Prefect Corin turned to look at the burning trees and Pandaras shrieked and lashed out. He caught the Prefect with his one hand and both feet, clamped his mouth on the man’s thigh and twisted, coming away with a mouthful of cloth and bloody meat. And then he was flying through the air. His hip and shoulder smashed hard against stone, but he rolled and got to his feet. He was right at the edge of the floating rock. Prefect Corin was limping through fire-lit shadows toward him. Tibor stood up, his normally placid face twisted in a snarl, his big hands opening and closing. Pandaras turned and looked down, and then gave himself to the air.
The first of the man-animals attacked Yama when he reached the burning trees. He pulled off his silvery cloak and threw it over the creature, and in the moment it took to shake off the cloak snatched up a burning branch and jabbed it in the thing’s face. It was not afraid of fire and sprang straight at him and knocked him down, but Yama discovered that his attacker had only a child’s strength. Unlike the other servants, the man-animals had been grown rather than surgically transformed, and Dr. Dismas had not had time to bring them to maturity. Enveloped in rank stench and feverish body-heat, sharp teeth snapping a finger’s width from his face, he got his thumbs on the creature’s windpipe and stood up, lifting the man-animal with him, and pressed and pressed until its eyes rolled back, then put his palm under its jaw and snapped its neck.

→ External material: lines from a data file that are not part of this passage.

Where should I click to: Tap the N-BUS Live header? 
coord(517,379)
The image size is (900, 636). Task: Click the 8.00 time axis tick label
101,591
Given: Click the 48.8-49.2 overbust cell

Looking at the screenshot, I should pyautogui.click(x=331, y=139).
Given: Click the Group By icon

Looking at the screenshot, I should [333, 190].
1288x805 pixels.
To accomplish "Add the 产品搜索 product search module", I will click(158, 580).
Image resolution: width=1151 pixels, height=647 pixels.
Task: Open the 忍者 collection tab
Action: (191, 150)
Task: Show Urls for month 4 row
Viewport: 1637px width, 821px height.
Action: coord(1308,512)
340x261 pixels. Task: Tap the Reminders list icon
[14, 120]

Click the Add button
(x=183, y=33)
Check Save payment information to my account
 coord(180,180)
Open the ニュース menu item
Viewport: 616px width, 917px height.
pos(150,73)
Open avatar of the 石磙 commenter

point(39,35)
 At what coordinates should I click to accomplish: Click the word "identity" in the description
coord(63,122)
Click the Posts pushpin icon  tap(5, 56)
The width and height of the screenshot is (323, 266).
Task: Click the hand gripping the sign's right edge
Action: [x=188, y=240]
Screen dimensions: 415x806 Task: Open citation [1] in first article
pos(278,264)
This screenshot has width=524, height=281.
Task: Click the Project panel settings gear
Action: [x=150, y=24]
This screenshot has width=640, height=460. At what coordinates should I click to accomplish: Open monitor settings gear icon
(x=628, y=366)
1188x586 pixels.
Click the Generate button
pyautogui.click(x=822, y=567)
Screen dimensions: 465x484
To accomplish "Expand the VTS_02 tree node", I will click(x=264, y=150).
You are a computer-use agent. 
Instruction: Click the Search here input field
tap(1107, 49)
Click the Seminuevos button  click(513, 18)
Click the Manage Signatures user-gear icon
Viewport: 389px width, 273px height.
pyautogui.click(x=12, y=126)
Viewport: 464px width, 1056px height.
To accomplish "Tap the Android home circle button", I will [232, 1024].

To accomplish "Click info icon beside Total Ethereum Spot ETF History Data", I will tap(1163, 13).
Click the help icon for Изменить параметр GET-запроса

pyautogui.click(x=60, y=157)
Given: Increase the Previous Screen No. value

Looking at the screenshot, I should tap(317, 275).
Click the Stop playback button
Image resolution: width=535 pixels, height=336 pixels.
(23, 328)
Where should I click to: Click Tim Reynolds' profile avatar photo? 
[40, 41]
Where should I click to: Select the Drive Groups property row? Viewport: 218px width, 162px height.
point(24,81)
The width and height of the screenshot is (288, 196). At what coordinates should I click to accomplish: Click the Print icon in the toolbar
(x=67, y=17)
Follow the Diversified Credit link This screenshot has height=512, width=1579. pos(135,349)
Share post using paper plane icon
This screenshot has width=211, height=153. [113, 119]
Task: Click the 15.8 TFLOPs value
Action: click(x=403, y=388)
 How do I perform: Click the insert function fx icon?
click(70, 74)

Two more man-animals skulked around him, but when he picked up the burning branch they turned tail and ran. He yelled and threw the branch after them.
The floating rock was very close now, blocking half the black sky.
Yama ran. The sally port where fliers docked with the floating garden was near the mansion in which he had been kept. Perhaps one of the fliers which had brought Enobarbus’s men was still intact. He was halfway there when the rock passed overhead.
Its keel scraped the crag where Dr. Dismas had taken him, and came on, breaking the tops from trees and dropping a shower of rocks and gravel. A tree toppled across Yama’s path, burning from top to bottom. He skidded and fell down amidst a storm of burning fragments. For a moment he thought that he might faint, that something was trying to pluck his soul from his body, and then it passed and he picked himself up and ran on. He knew that he had only a little time now.
A big semicircular amphitheater sloped down toward the platforms of the sally port. It had been lit by decads of suspensor lamps, but only a few were still working, fitfully illuminating the remains of a terrible battle. Gardens of stone and miniature cedars and clumps of bamboos had been trampled and broken and burnt. There were numerous fires, and patches of scorched stone radiated fierce heat and sent up drifts of choking white smoke. Yama found many corpses, men and things like men, sprawled alone or entangled in a final embrace. Many were so badly burnt that they were little more than charcoal logs, arms and legs drawn up to their chests in rictus, bones showing through charred flesh. Yama armed himself with a gisarme and was about to pluck a pellet pistol from a dead soldier’s grasp when someone ran at him. He made a wild swipe with the gisarme, then saw who it was and managed to turn the blow so that the pointed axe-head thumped into the ground.